How can this be true and the universe not be infinite? The answer is that existence itself is relative. If you think about it, in order for something to be said to “exist,” it must be able to affect you in some way. If it can’t affect you, then you have no way of knowing it’s “there” and therefore you can’t rightly posit that it exists.

The concept of “existence” is a tricky one. Emmanuel Kant said, in response to the ontological proof of God’s existence, said that “existence is not a predicate.” While his reasoning surrounding this statement was valid, the statement alone isn’t exactly true. Existence is a predicate, it’s just not a normal one. If existence weren’t a predicate, why would we say that a unicorn—or anything else—is either “existent” or “non-existent”? That’s exactly how predicates work.

You could say that the unicorn that’s non-existent can’t have any predicates because it doesn’t even exist, but if you think about it, all objects we can possibly think or talk about are mental objects; they exist primarily in the mind. They may or may not “point” to objects outside of us.

How do we know if a mental object points to something outside of us? Presumably, we can’t directly know of anything that exists outside of our minds. We only infer as a result of sensation. So how do we know the chair exists even while we’re not sensing it? If we expect that, when we will our muscles to contract in certain ways we call “walking into the dining room,” we will see a chair with specific properties there, then we say that that chair “exists” and that our concept of the chair therefore points to something outside of us. But insofar as we can think of or talk about the chair, it exists in our minds.

We don’t even know if reality outside of our minds (if there is such a thing) is made of objects, or if it’s just some continuous field that wouldn’t even look like objects if we could have a “view from nowhere” (or, to be more epistemologically coherent, at least a “more objective” viewpoint). Indeed, “the chair” is just an arbitrary collection of atoms that we separate as “a chair.”

Let’s say the chair is made of wood and, due to attrition, some wood particles on the bottom of the chair’s legs get scraped onto the floor. Exactly which particles belong to the chair, and which belong to the floor? Where does the chair end and the floor begin? What if a child marked the chair 3 years ago with a magic marker? Are those ink particles now part of the chair, or not? If you break apart the chair with a hammer piece by piece, or burn it to the ground, at what point during the process does it cease to be a chair? Etc.

Since any two things we can possibly compare and contrast to each other (presumably using thought) must necessarily be ideas, the schism between the ideational (that in our minds) non-ideational (that outside of us) must necessarily be the biggest possible schism we can imagine—or, arguably, bigger than any schism we can possibly imagine.

So, back to the existence of the chair.

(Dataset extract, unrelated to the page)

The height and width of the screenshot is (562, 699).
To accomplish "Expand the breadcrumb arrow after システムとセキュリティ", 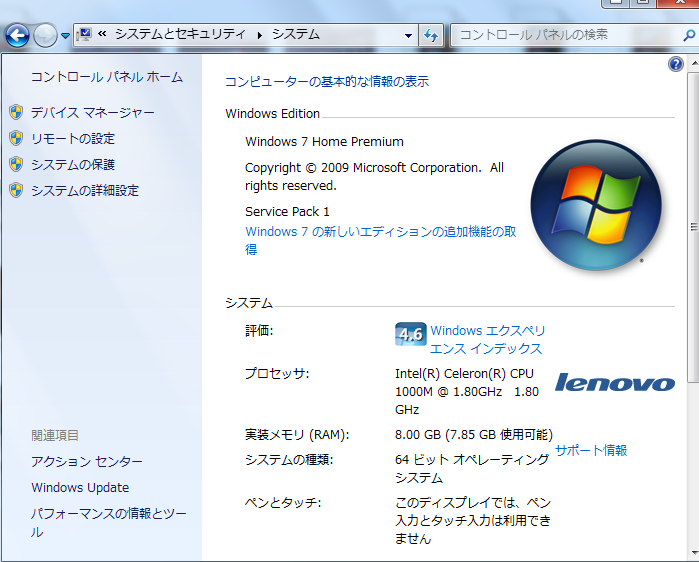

To say that it exists is necessarily merely to say that we expect to perceive particular sensations in response to willing (what we think are) our muscles to do certain things. (We don’t know for certain that we have muscles, but we know for certain what we’re willing since that’s a part of our mind and therefore is directly known.)

If you posit something extant that can’t possibly affect us, any possible description of that thing is equally valid, since none of it is provable/demonstrable or falsifiable.

So, to validly posit that something “exists” must imply positing that it can potentially affect us in some way. If we will X, we expect to sense Y, hence Z exists. E.g., if we will walking to the dining room, we expect to have the visual sensation of a brown geometric form whose shape is determined by our perspective, hence the wooden chair exists. Of course, there are a million other ways we could less directly test its existence, and we can guess they’d all work because reality seems to be self-consistent, but that’s beside the point.

The reason existence is relative is that not every object that exists in the multiverse, according to some kind of fully objective view from nowhere, is potentially available to us at any given time. Most of it isn’t most of the time. Most of it will never be. But anything is experientially available to some entity at any given time (probably some entity you don’t have access to on a certain level), and on the most ultimate level, all entities are one, so the fact that it’s available to them and not to you is a relative fact.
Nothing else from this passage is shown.